Conjunto de exercícios
a) Responda, com base no excerto sobre documentação de procedimentos:
(i) O que requer pôr por escrito aquilo que se faz na prática?
(ii) Qual era o objetivo da intervenção no cliente?
(iii) Que parte do trabalho passou por eliminar texto da documentação?
b) Prossiga o excerto sobre documentação de procedimentos a partir do ponto em que termina.

Excerto da página
* pôr por escrito, definir procedimentos, processos, instruções de trabalho, fichas de cuidados, etc., etc.

  • Pôr por escrito aquilo que se faz na prática requer competências específicas;
  • Deve evitar-se a redacção de grandes “testamentos” (porque em tempos de multitasking e tempos curtos de atenção, as pessoas não têm muita disposição para ler);
  • Deve assegurar-se que se inclui tudo o que é fundamental – o que suporta a prática actual (e evita que ela seja esquecida no futuro).

 

Uma história: (verdadeira)
Num cliente, o objectivo da intervenção passava por simplificar o sistema.
Noventa por cento do trabalho passou por eliminar texto da documentação:

  • Texto que obrigava a tarefas desnecessárias (não exigidas pelas normas ISO, por exemplo)

Entradas guardadas
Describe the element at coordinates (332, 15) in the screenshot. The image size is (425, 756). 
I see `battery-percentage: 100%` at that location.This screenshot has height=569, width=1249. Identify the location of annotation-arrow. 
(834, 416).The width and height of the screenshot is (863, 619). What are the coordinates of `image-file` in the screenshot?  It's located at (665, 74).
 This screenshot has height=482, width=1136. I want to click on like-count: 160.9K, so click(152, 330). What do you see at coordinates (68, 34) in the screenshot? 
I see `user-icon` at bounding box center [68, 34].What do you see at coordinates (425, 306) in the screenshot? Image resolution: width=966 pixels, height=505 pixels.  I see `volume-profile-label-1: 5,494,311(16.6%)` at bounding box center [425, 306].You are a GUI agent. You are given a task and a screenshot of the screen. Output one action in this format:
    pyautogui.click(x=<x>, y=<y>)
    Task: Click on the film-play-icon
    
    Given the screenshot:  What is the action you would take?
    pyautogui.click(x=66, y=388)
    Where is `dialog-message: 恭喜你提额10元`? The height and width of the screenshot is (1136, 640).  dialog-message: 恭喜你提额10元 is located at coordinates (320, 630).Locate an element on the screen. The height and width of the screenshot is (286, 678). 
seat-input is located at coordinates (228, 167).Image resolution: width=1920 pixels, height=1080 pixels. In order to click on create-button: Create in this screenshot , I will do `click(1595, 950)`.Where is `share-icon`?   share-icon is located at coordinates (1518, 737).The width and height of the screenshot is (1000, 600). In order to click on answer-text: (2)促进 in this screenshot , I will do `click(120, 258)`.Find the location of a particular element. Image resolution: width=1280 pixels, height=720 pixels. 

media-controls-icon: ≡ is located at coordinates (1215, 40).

Respostas por tarefa
a)
(i) Requer competências específicas.
(ii) Simplificar o sistema.
(iii) Noventa por cento do trabalho.

b)
  • Que criava compromissos que depois custavam caro em auditorias.
  • Que confundia.
  • Que aumentava a despesa em papel.
  • E que ninguém lia – Como neste exemplo.

 

O QUE EU FAÇO:

  1. Adopto e ensino metodologias muito directas, tipificadas, “sem texto desnecessário”, com o máximo recurso a sinais e imagens em detrimento de texto;
  2. Faculto um portfolio imenso de suportes (ficheiros, modelos) ou desenvolvo de forma personalizada (ficam com o cliente de forma gratuita e definitiva);
  3. Conforme pertinente, participo nas fases de redacção (em alguns casos asseguro na íntegra);
  4. Conforme ajustado, oriento, coordeno ou asseguro directamente a comunicação (divulgação) aos destinatários.

 

P.S.: Não esquecer a clareza da comunicação.